Bodean Gazzer whistled. “No offense, son, but it ain’t your best look.”
The problem was with Shiner’s scalp: an angry latitudinal scar, shining like a hideous stamp on the pale dome of his head.
Chub asked Shiner if he’d gotten branded by some wild Miami niggers or Cubans.
“Nope. I fell asleep on a crankcase.”
Bode crossed his arms. “And this crankcase,” he said, “was it still in the car?”
“Yessir, with the engine runnin’.” Shiner did his best to explain: The mishap had occurred almost two years earlier on a Saturday afternoon. He’d had a few beers, a couple joints, maybe half a roofie, when he decided to tune the Impala. He’d started the car, opened the hood and promptly passed out headfirst on the engine block.

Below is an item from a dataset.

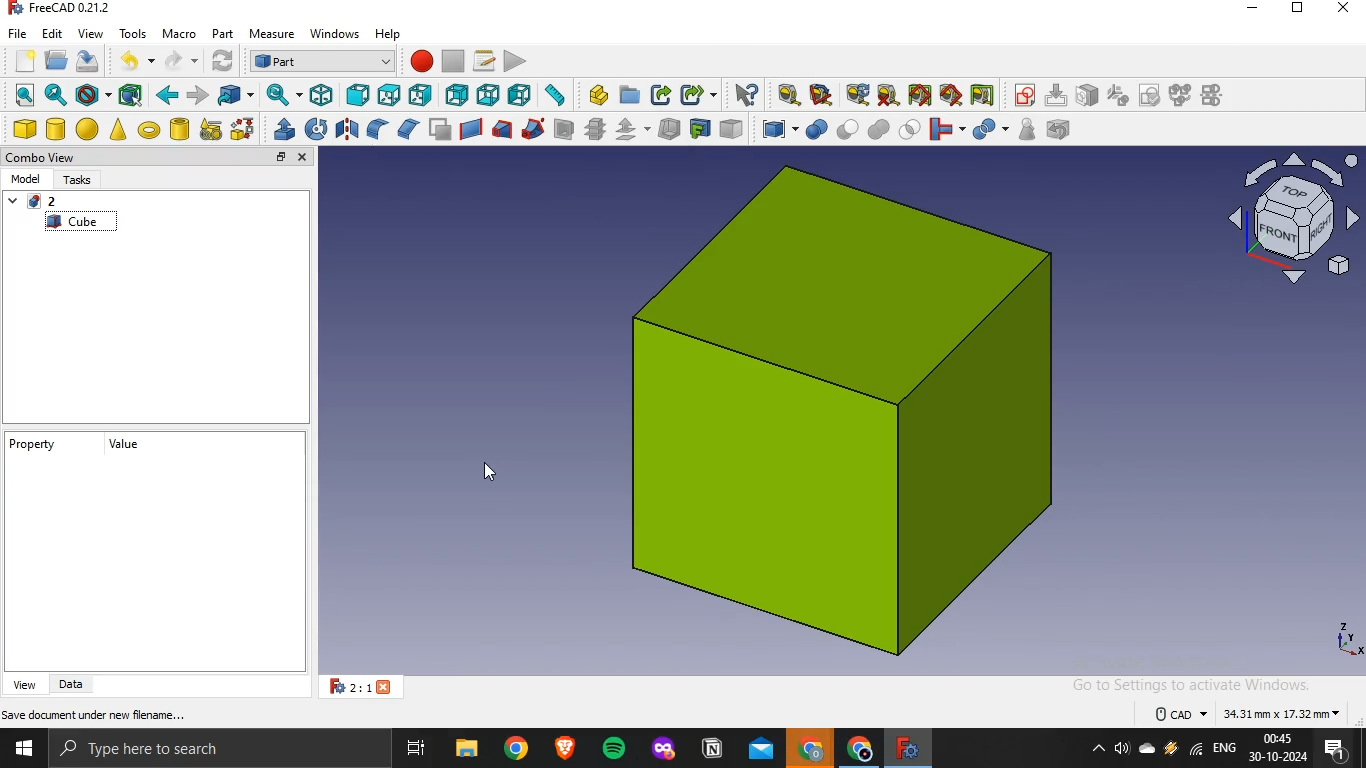  What do you see at coordinates (484, 61) in the screenshot?
I see `macros` at bounding box center [484, 61].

“Fucker heated up big-time,” Shiner said.
Chub couldn’t stand it. He went in the trailer to take a shit, turn off the television and hunt down a cold Budweiser. When he came out he saw Bode Gazzer sitting next to Shiner on the front fender of the Chevy.
Bode waved him over. “Hey, our boy done exactly what we told him.”
“How’s that?”
“The Negro girl come to his house askin’ about the Lotto ticket.”
“She sure did,” Shiner said, “and I said it wasn’t her that won it. I said she must of got confused with another Saturday.”
Chub said, “Good man. What’d she do next?”
“Got all pissed and run off out the door. She’s beat up pretty bad, too. That was you guys, I figgered.”
Bode prodded Shiner to finish the story. “Tell about how you quit your job at the store.”
“Oh yeah, Mr. Singh, he said I couldn’t park with the handicaps even though I got the blue wheelchair dealie on the mirror. So what I done, I grabbed my back pay from the cash register and hauled ass.”
Bode added: “Took the security video, too. Just like we told him.”
“Yeah, I hid it in the glove box.” Shiner jerked his head toward the Impala.
“Slick move,” said Chub, winking his good eye. In truth, he wasn’t especially impressed with Shiner, and Gazzer, too, had doubts. The boy manifested the sort of submissive dimness that foretold a long sad future in minimum-security institutions.
“Look here,” Shiner said, flexing his doughy left arm. “Radical new tattoo:
W.R.B.
To make it official.”
Over the rim of his beer can, Chub shot Bode a look that said:
You
tell him.
“So how’s it look?” Shiner asked brightly. “Seventy-five bucks, ‘case you guys want one, too.”
Bode slid off the fender and brushed the rust marks off the butt of his camo trousers. “Thing is, we had to change the name.”